Globally, 4,720,324 (95 % UI 3,644,331 to 5,961,597) new cases for AF, 534,563 (95 % UI 466,513 to 595,342) new cases for EC, 1,269,806 (95 % UI 1,150,487 to 1,399,817) new cases for SC, 2,166,168 (95 % UI 1,996,298 to 2,342,842) new cases for CRC, 530,297 (95 % UI 486,175 to 573,635) new cases for PC and 534,364 (95 % UI 486,550 to 588,639) new cases for LC were reported in 2019 (Fig. 1). Males consistently presented a higher likelihood of being affected compared to females (Fig. 1). Among new cases of LC, 40.96 % were secondary to hepatitis B, 28.49 % to hepatitis C, 18.43 % to alcohol use, and 6.80 % to NASH (Fig. 1B and Fig. 1C).

Fig. 1 — New cases of AF and gastrointestinal cancers in 2019 are presented. The number of new cases of AF and GI cancers for both genders combined. in 2019 (A). The proportion of new cases of different subgroups of LC, for males (B) and females (C). Abbreviation: AF: atrial fibrillation; CRC: colon and rectum cancer; EC: esophagus cancer; LC: liver cancer; PC: pancreatic cancer; SC: stomach cancer; LC_alcohol: LC due to alcohol use; LC_B: LC due to hepatitis B; LC_C: LC due to hepatitis c; LC_NASH: LC due to non-alcoholic steatohepatitis; LC_ other: LC due to other.

Global crude incidence rates of AF exhibited an upward trend for both sexes in the years 2000, 2010, and 2019 (Fig. 2). Similarly, CRC and PC incidence rates followed an increasing trend (Fig. 2). In contrast, incidence rates of EC and SC demonstrated a decreasing trend for females (Fig. 2). From 2000 to 2010, there was a noticeable fall in the incidence rate of LC, which was followed by a minor growth through 2019. Meanwhile, similar trends were seen in the four subgroups of LC (Fig. 3).

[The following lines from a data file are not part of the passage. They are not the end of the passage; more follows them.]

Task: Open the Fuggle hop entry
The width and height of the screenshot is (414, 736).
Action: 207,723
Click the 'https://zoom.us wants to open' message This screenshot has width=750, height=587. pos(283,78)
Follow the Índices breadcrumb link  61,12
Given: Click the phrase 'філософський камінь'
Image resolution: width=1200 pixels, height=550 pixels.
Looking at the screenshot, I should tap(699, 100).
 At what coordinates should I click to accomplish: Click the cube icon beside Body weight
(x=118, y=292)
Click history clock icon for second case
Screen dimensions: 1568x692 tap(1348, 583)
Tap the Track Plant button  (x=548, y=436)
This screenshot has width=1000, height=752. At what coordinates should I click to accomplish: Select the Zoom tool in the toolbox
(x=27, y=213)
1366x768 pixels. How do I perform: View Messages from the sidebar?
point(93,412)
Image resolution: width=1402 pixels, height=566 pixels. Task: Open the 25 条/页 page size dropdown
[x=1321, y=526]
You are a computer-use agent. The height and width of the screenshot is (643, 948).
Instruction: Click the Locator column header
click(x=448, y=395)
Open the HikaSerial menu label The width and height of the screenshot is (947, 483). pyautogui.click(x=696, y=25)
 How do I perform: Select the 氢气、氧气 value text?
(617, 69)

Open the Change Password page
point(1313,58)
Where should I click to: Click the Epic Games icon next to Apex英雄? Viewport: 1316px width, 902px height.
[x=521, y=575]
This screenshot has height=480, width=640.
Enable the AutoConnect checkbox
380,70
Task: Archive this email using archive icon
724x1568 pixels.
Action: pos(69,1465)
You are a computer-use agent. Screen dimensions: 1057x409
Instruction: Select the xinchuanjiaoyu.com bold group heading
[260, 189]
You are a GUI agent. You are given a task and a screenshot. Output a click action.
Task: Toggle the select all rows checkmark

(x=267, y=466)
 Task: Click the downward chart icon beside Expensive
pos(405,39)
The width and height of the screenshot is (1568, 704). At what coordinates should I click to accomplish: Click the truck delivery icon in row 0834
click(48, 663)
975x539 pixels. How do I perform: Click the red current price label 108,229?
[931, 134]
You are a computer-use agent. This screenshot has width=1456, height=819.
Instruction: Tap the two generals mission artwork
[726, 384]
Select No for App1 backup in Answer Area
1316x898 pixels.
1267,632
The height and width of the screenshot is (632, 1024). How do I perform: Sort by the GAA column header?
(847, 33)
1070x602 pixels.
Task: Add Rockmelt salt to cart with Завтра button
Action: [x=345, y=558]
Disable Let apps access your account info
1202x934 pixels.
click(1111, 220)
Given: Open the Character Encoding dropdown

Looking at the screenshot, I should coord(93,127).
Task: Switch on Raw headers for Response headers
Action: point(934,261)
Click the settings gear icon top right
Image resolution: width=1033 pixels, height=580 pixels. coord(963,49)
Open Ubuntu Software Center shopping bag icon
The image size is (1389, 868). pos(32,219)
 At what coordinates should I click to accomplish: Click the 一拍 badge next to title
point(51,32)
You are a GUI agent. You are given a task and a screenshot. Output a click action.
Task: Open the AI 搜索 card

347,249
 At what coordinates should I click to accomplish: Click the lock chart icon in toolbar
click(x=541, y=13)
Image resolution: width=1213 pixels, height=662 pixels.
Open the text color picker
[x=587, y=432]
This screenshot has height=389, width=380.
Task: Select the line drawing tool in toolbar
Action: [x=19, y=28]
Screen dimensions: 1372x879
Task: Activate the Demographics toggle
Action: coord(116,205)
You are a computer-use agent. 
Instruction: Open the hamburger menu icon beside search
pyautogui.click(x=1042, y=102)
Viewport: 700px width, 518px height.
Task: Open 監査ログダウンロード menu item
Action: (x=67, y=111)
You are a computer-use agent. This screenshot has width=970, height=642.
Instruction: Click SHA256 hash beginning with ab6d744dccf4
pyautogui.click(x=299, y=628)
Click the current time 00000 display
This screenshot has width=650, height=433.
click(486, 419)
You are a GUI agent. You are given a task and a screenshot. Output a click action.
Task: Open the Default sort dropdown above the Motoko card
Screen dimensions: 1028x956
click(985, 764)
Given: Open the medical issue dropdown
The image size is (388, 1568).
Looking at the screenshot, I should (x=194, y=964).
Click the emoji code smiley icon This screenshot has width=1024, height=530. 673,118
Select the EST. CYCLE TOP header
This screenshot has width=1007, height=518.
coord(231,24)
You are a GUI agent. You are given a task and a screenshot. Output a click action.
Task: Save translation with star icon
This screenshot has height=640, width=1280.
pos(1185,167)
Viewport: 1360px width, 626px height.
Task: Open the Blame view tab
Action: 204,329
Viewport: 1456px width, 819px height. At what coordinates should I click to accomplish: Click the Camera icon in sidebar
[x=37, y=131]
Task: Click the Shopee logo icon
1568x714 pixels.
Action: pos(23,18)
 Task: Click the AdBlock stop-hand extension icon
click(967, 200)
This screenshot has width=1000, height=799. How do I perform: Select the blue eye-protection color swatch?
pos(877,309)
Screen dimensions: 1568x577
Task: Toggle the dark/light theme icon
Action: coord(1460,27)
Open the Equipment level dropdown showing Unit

Fig. 3 — Crude incidence rate of different subgroups of LC for both genders in the years 2000, 2010 and 2019. Abbreviation: LC: liver cancer; LC_alcohol: LC due to alcohol use; LC_B: LC due to hepatitis B; LC_C: LC due to hepatitis c; LC_NASH: LC due to non-alcoholic steatohepatitis.

Associating national ASIR for AF and GI cancers in 204 countries in 2019, AF was positively correlated with CRC 0.619 (r = 0.619, 95 % CI: 0.455, 0.784; P < 0.001) and PC (r = 2.529, 95 % CI: 1.768, 3.290; P < 0.001), but a negative relationship with AF was revealed for EC (r = −1.106, 95 % CI: −1.761, −0.451; P = 0.001) (Fig. 4). Unexpectedly, no significant correlation was observed between SC and AF (r = −0.147, 95 % CI: −0.583, 0.289; p = 0.506) or between LC and AF (r = 0.133, 95 % CI: −0.172, 0.439; p = 0.392). As the development of LC is primarily attributed to four distinct causes, we proceeded to investigate the relationship between AF and the various pathogenetic subtypes of LC. A positive correlation was observed between AF and LC_alcohol(r = 1.169, 95 % CI: 0.077, 2.262; P = 0.036). However, no significant correlation was found with LC_B (r = −0.011, 95 % CI: −0.848, 0.826; p = 0.979), LC_C (r = 0.370, 95 % CI: −0.571, 1.312; p = 0.439), or LC_NASH (r = 0.879, 95 % CI: −3.029, 4.787; p = 0.658) (Fig. 5).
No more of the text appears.